From Cargo Handbook - the world's largest cargo transport guidelines website
Infobox on Propylene
Example of Propylene
Origin -
Stowage factor (in m3/t) -
Humidity / moisture -
Ventilation -
Risk factors See text



Propylene is a co-product of the ethylene production in the steam cracking of naphtha. Propylene is the second member of the olefine family and is currently a high growth chemical because of the high demand for polypropylene, a principal derivative. Crude propylene is also obtained from oil refinery gases in a state which needs purifying for chemical production.

Propylene is a colourless gas, soluble in alcohol and ether, slightly soluble in water.

In Europe propylene was always produced as a co-product of ethylene, independent of demand. As a result there was always an over-capacity and propylene prices remained low. Attempts were made to make high severity crackers with high ethylene/propylene ratios; however, technological problems made such as crackers unfeasible. In the interim, demand for propylene has grown until now it enjoys higher growth rates than ethylene. There are two main reasons for this change in the fortunes of propylene:

1) Demand for polypropylene is high and new capacity authorizations are going ahead. It is the most versatile and lowest cost elfin-bases polymer for the manufacture of a variety of synthetics.
2) An improved catalyst is available for acrylonitrile production which will allow greatly increased production of this commodity at existing plants for low capital expenditure.

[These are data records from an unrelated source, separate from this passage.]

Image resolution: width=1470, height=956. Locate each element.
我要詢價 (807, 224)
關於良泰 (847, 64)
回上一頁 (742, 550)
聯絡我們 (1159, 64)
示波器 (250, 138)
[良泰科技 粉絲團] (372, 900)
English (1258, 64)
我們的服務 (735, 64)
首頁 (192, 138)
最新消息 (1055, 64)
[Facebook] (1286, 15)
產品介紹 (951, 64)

Since propylene is dependent on ethylene production, if ethylene forecasts are over-optimistic, propylene production could be hit. However, crude propylene is also obtainable from oil refinery operations and can be used as a chemical feedstock after purification. Furthermore, doubts on the future availability of light naphtha are resulting in the planning and construction of new, more flexible ethylene crackers to run on heavier fractions which gives increased potential for propylene production.

Nearly a quarter of the propylene produced in West Europe is used for the manufacture of polypropylene, 18% being used for acrylonitrile, 11% propylene oxide and 10% cumene.

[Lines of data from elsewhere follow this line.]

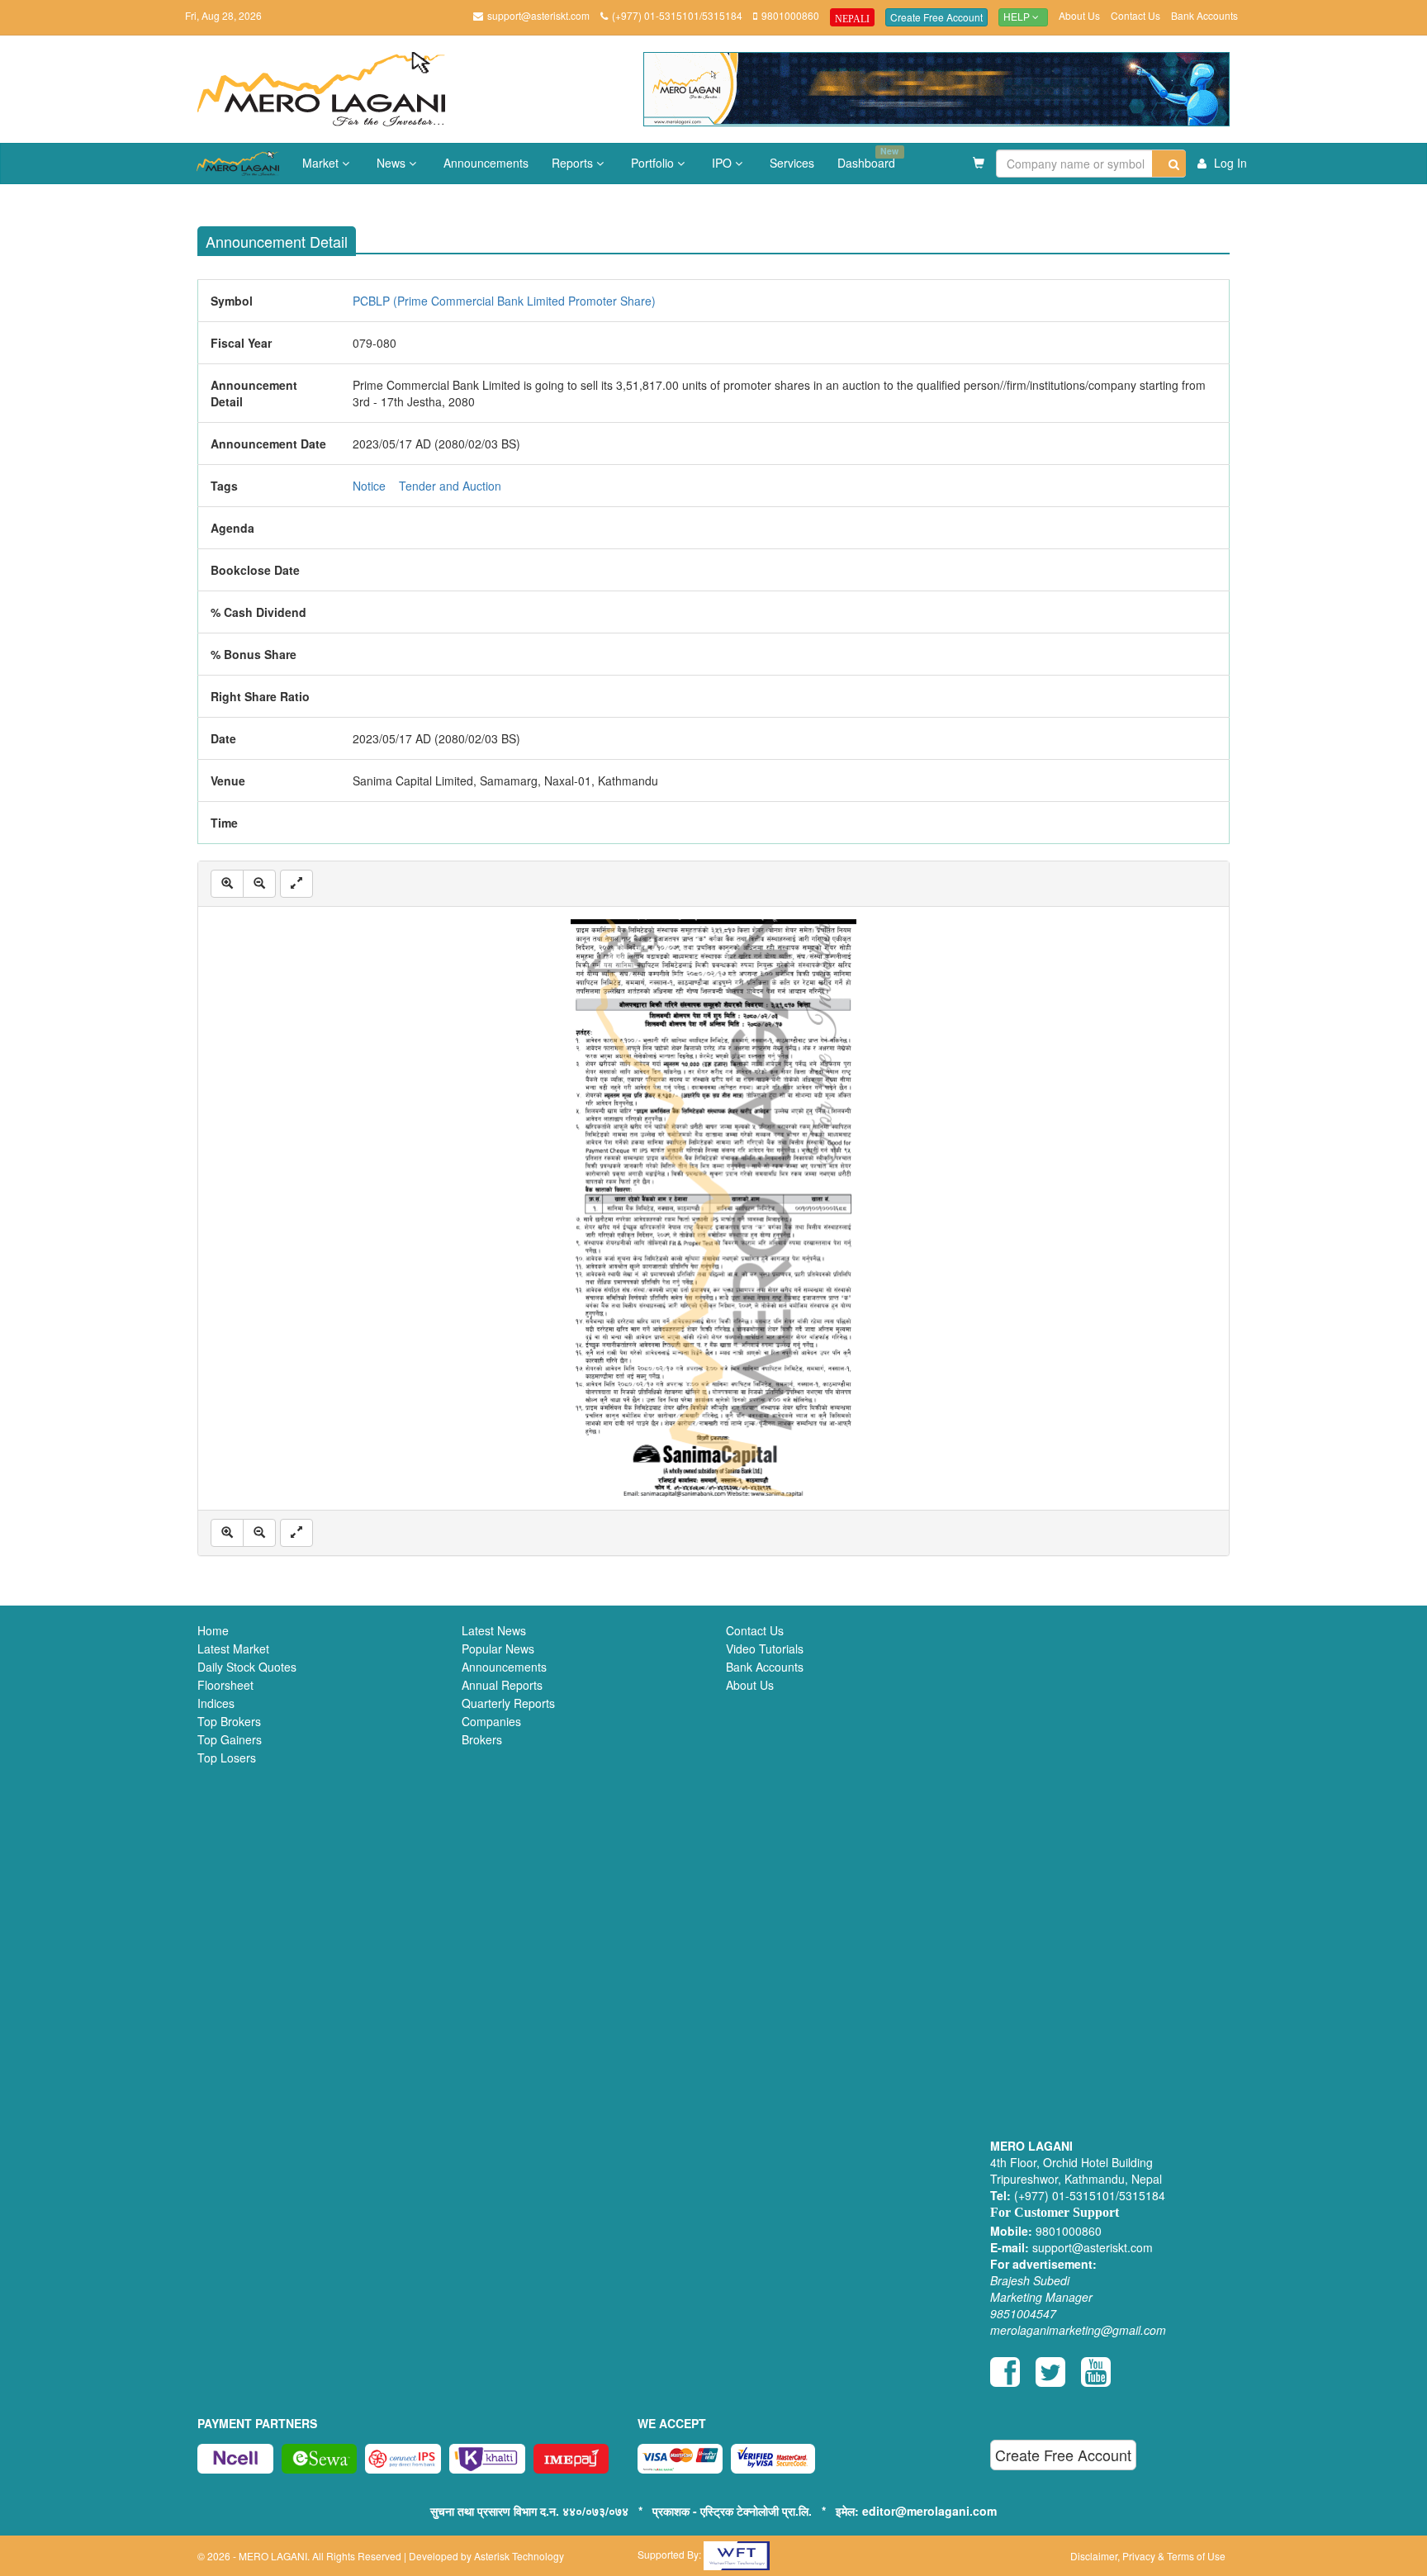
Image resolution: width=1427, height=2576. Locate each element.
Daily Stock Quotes (246, 1666)
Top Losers (226, 1757)
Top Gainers (229, 1739)
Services (792, 162)
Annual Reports (502, 1685)
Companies (491, 1721)
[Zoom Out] (259, 884)
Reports (574, 162)
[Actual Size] (296, 884)
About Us (1079, 15)
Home (213, 1630)
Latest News (494, 1630)
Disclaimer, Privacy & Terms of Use (1148, 2556)
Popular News (498, 1648)
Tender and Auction (450, 485)
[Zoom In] (227, 884)
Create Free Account (936, 17)
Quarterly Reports (508, 1703)
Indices (216, 1703)
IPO (723, 162)
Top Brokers (229, 1721)
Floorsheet (225, 1685)
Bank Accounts (1204, 15)
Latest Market (233, 1648)
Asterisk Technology (519, 2556)
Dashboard (867, 158)
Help (1017, 17)
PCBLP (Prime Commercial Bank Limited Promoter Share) (504, 300)
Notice (369, 485)
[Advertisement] (1110, 1883)
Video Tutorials (765, 1648)
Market (322, 162)
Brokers (482, 1739)
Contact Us (1135, 15)
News (393, 162)
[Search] (1169, 163)
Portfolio (654, 162)
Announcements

Essentially all of the propylene produced for chemical purposes is consumed as a chemical intermediate in other chemical manufacturing processes. Commercial propylene is used to produce polypropylene, acrylonitrile, oxo chemicals, propylene oxide, cumene, isopropyl alcohol, acrylic acid and other chemicals which enable the manufacture of many chemicals and plastics.

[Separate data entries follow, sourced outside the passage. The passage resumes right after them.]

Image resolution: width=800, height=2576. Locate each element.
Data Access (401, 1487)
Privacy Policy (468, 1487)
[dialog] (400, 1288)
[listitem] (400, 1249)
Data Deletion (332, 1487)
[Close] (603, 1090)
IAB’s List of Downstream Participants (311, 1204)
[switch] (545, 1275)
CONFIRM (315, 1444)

Use: Manufacture of isopropyl alcohol, polypropylene, synthetic glycerol, acrylonitrile, propylene oxide, heptene, cumene, polymer gasoline, acrylic acid, vinyl resins, oxo chemicals.

Shipment / Storage / Risk factors

Highly flammable, dangerous fire risk, explosive limits in air 2-11%. An asphyxiant gas.

Propylene is a flammable material and should be handled only with adequate ventilation and in areas where ignition sources have been removed (e.g., matches and unprotected light switches). The lower flammability level for propylene is about 20,000 ppm (2.0 volume percent in air). If flammability levels are reached, evacuate the area and call emergency response personnel.

Boiling point -47,7°C.
Freezing point 185,2°C.
Flash point -108°
Autoignition temp. 497°C

For overseas carriage aspects of Chemicals, the readers are recommended to acquire or have access to a good chemical dictionary, and a copy of the International Maritime Dangerous Goods (IMDG) Code, issued by the International Maritime Organisation. Also consult the applicable MSDS sheet.